(Stored data)
==*==
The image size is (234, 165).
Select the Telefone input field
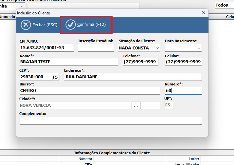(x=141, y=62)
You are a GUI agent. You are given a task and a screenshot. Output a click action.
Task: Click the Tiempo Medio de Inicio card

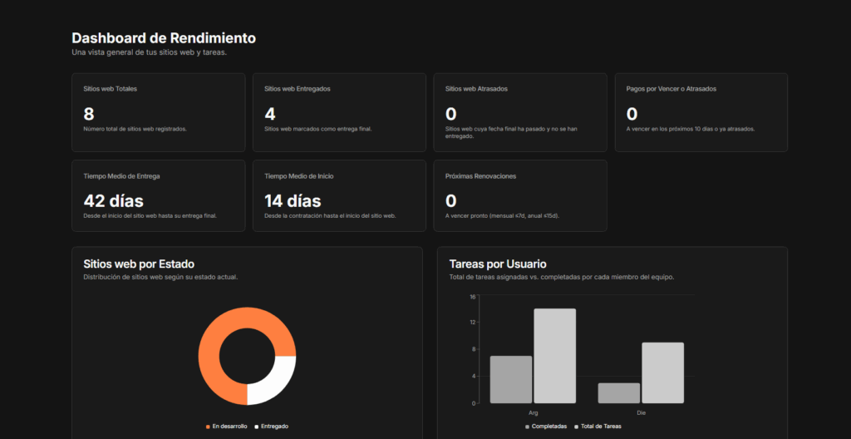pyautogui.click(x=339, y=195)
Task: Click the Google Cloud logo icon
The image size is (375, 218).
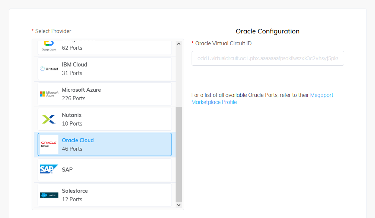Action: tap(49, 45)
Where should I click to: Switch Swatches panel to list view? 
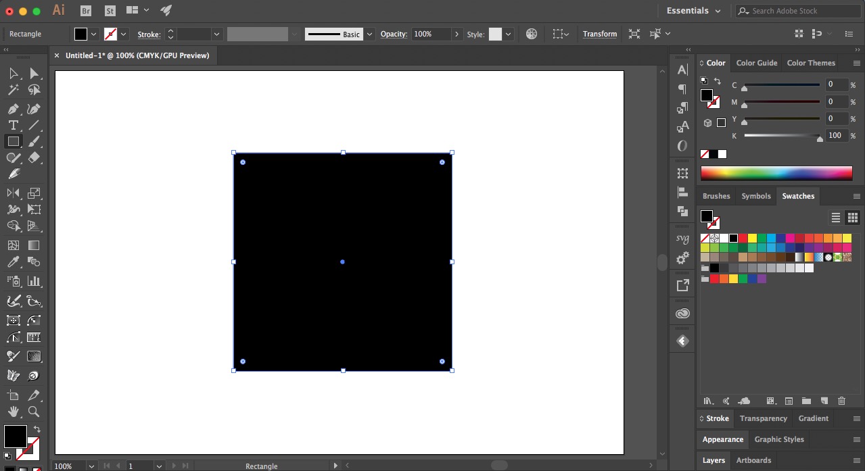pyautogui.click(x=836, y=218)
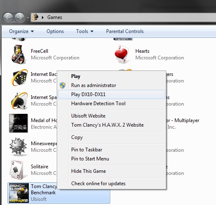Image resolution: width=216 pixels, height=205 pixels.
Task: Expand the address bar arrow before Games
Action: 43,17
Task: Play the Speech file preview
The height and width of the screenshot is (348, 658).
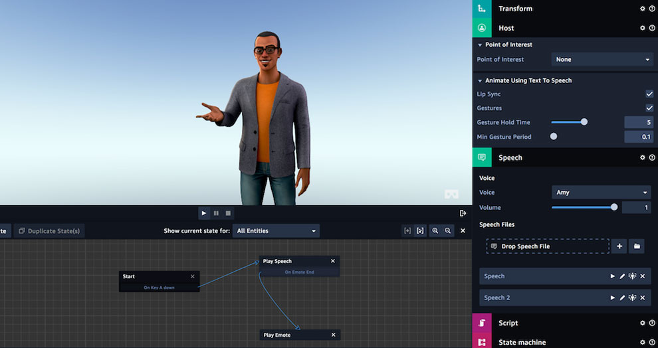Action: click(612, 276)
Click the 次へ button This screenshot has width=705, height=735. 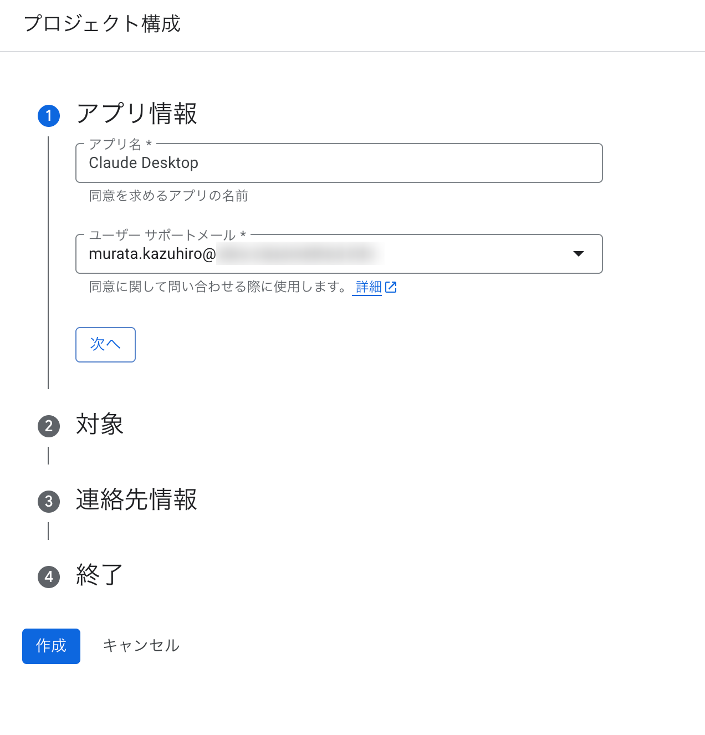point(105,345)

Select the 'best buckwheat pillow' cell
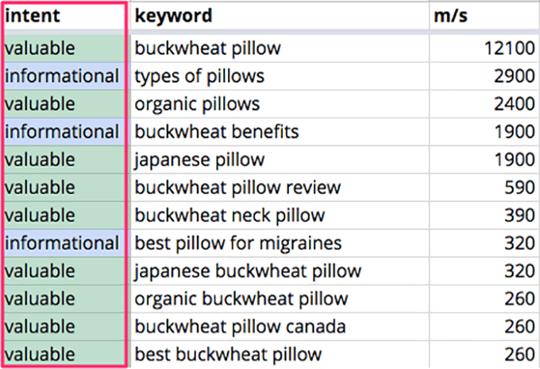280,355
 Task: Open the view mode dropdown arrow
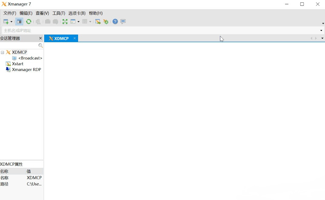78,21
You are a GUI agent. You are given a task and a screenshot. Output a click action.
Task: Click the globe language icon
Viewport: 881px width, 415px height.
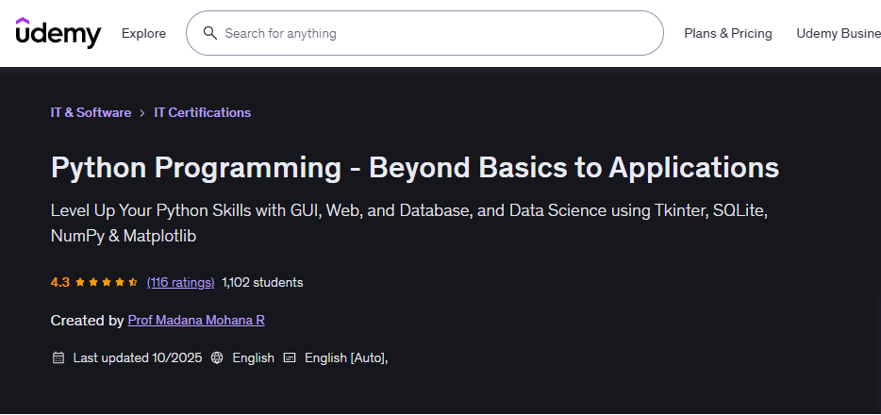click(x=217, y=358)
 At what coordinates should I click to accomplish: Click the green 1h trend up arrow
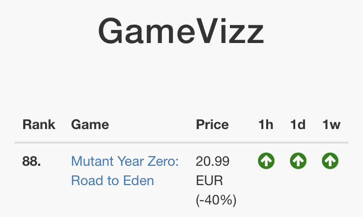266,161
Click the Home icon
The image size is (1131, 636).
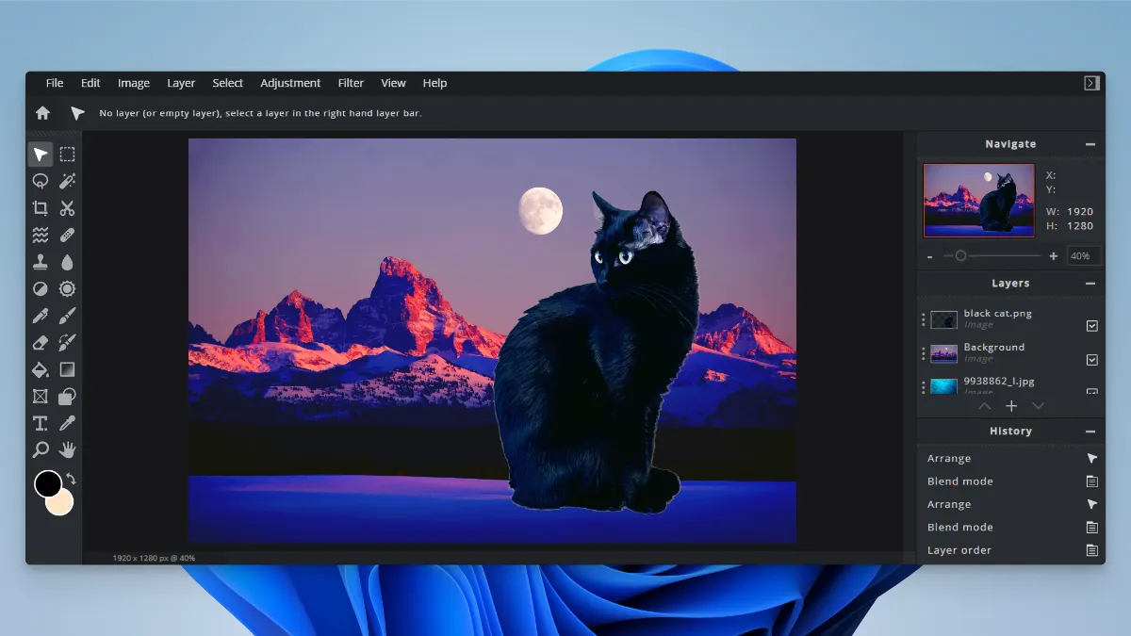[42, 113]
==*==
Please state the number of lines in the data above that hold the word "icon", without any other text.

Result for this task:
3